Task goal
Rewrite the passage on the United Auto Workers contract negotiations between "The deadline is" and "from the pandemic.", inclusive, substituting "plants" for "factories".

Selected passage
+++++
The deadline is Thursday at 11:59 p.m. More than 100,000 members of the United Auto Workers, the biggest auto union in America, will find out whether they’ve won anything close to the four-year contract with a 46% wage bump they’ve been demanding, or whether they will be launching a historic strike. Detroit’s Big Three automakers—Ford, General Motors, and Stellantis, the successor to Chrysler—might be forced to shutter factories just as the industry struggles to rebound from the pandemic.
Joe Biden has a lot at stake too. A ten-day strike could cost the economy an estimated $5 billion. But the ramifications for the president extend far beyond the particulars of how the immediate negotiations play out. Biden, who recently declared himself “the most pro-union president in American history,” has been lining up the support of major labor unions for his 2024 reelection campaign—with the glaring exception of the UAW, which has pointedly withheld an endorsement. When Biden, over Labor Day weekend, said he didn’t think a strike would happen, the UAW’s new president, Shawn Fain, threw a brushback pitch. “I think a strike can reaffirm to him where the working class people in this country stand. And, you know, it’s time for politicians in this country to pick a side,” Fain told CNBC. “Either you stand for a billionaire class where everybody else gets left behind, or you stand for the working class.”
A Democratic operative close to the issue tells me that Fain’s forceful flexing of leverage caught the Biden team somewhat off guard. The president has tried to walk a tricky line when it comes to the auto industry: Two of his prized legislative achievements—2021’s infrastructure bill and 2022’s Inflation Reduction Act—included hefty financial incentives for companies that invest in electric-vehicle plants. That angered the auto unions because fewer workers are needed to build EVs than traditional cars, and because most of the batteries needed for EVs are manufactured either overseas or in non-union American factories.
+++++
Given information
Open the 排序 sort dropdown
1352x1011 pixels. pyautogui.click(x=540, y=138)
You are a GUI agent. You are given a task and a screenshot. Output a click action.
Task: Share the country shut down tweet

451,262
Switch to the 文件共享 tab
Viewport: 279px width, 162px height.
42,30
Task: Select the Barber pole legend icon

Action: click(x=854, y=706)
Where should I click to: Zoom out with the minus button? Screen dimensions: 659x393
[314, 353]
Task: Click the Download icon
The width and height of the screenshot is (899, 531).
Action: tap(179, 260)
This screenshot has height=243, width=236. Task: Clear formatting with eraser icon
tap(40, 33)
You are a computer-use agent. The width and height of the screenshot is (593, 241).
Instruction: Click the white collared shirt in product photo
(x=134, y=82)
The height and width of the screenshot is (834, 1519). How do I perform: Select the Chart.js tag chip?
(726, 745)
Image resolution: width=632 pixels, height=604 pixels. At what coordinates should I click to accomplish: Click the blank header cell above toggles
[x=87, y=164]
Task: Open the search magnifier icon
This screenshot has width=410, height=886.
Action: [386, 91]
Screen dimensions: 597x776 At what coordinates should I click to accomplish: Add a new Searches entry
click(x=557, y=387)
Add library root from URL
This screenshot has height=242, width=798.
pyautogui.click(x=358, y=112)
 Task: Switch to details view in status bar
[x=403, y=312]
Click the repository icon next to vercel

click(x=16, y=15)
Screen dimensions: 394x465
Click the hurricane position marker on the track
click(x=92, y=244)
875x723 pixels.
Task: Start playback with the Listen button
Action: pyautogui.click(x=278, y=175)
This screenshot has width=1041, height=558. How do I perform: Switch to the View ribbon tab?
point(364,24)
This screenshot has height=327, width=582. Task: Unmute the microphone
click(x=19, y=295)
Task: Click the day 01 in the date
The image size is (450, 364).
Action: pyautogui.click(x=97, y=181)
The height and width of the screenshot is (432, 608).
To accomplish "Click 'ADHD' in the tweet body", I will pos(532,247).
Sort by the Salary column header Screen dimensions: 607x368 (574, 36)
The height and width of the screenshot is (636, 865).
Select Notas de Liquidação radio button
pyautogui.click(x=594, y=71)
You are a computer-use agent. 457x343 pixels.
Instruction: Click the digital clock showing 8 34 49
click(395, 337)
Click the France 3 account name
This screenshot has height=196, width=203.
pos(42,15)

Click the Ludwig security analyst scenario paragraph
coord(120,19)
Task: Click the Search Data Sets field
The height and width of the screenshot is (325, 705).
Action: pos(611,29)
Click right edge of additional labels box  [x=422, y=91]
+++++
Answer box
The deadline is Thursday at 11:59 p.m. More than 100,000 members of the United Auto Workers, the biggest auto union in America, will find out whether they’ve won anything close to the four-year contract with a 46% wage bump they’ve been demanding, or whether they will be launching a historic strike. Detroit’s Big Three automakers—Ford, General Motors, and Stellantis, the successor to Chrysler—might be forced to shutter plants just as the industry struggles to rebound from the pandemic.